▸ Your instructions: Copy out the entries below exactly as they stand, but only from the line containing "Screen dimensions: 416x467" through the line containing "You are a computer-use agent. Viewport: 898px".

(Stored data)
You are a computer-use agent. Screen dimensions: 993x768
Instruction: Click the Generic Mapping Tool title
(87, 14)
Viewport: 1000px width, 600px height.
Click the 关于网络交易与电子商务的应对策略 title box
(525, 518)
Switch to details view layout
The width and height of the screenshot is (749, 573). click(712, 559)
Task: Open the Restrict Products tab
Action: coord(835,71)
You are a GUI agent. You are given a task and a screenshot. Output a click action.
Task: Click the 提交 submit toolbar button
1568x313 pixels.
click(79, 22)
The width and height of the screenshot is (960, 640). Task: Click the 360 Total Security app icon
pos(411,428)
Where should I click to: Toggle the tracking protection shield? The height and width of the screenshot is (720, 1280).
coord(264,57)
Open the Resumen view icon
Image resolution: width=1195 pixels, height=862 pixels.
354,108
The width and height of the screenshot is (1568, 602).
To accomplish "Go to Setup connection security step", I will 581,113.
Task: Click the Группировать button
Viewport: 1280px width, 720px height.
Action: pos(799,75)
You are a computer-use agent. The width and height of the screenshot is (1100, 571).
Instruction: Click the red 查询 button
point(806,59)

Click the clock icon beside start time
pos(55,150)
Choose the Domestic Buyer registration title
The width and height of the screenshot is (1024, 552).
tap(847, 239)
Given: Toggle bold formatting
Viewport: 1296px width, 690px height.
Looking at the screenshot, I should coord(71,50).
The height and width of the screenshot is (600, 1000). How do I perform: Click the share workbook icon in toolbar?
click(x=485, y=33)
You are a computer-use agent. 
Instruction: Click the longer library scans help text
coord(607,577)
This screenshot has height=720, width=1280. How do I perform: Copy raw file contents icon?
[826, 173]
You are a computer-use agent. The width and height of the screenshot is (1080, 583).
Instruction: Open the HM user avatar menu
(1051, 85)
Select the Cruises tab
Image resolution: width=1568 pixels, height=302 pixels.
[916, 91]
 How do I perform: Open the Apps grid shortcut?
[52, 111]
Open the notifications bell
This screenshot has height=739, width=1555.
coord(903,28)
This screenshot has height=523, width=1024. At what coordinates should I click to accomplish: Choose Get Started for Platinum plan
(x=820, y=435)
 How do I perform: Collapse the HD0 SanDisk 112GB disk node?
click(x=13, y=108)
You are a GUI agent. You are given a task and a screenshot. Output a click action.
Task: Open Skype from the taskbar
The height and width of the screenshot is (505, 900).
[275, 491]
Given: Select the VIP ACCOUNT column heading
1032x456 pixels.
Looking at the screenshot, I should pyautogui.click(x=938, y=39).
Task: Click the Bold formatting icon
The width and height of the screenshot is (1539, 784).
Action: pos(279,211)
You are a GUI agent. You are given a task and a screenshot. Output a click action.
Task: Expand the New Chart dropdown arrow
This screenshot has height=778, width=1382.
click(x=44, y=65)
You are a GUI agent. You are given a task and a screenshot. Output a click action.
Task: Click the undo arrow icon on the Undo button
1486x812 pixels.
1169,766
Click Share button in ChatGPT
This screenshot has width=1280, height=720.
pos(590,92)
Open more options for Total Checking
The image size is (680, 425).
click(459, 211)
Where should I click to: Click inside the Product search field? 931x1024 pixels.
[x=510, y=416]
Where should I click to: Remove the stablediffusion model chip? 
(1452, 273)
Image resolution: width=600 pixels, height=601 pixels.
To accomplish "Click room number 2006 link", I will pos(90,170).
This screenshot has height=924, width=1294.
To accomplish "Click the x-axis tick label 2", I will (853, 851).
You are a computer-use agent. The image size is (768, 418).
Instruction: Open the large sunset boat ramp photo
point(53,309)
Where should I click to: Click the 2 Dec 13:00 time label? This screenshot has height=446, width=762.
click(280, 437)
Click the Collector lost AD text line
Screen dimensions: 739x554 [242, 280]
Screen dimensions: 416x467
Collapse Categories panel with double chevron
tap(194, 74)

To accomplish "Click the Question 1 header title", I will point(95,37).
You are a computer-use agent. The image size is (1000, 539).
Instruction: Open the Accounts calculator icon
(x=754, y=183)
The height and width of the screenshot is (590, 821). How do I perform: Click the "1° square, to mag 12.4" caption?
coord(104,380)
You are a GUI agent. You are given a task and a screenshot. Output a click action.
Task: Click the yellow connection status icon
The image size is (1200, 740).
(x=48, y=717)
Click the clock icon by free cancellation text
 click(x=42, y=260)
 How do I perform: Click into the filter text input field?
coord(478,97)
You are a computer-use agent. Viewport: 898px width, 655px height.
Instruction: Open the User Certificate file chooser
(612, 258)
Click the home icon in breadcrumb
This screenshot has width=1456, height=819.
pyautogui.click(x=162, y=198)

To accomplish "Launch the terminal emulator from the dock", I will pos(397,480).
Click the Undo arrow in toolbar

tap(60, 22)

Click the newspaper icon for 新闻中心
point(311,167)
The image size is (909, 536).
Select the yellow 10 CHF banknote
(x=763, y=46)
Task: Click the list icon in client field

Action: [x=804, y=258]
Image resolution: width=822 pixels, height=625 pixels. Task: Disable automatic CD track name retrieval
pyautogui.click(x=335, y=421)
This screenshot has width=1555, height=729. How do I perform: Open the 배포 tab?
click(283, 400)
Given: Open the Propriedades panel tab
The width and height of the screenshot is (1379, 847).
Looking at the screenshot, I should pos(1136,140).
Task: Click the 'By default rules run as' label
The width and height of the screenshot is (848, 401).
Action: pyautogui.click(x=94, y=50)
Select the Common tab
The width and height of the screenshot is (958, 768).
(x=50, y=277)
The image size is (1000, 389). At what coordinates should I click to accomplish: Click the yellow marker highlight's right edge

▸ Output of the exercise:
Screen dimensions: 416x467
Collapse Categories panel with double chevron
tap(194, 74)

To accomplish "Click the Question 1 header title", I will point(95,37).
You are a computer-use agent. The image size is (1000, 539).
Instruction: Open the Accounts calculator icon
(x=754, y=183)
The height and width of the screenshot is (590, 821). How do I perform: Click the "1° square, to mag 12.4" caption?
coord(104,380)
You are a GUI agent. You are given a task and a screenshot. Output a click action.
Task: Click the yellow connection status icon
The image size is (1200, 740).
(x=48, y=717)
Click the clock icon by free cancellation text
 click(x=42, y=260)
 How do I perform: Click into the filter text input field?
coord(478,97)
You are a computer-use agent. Viewport: 898px width, 655px height.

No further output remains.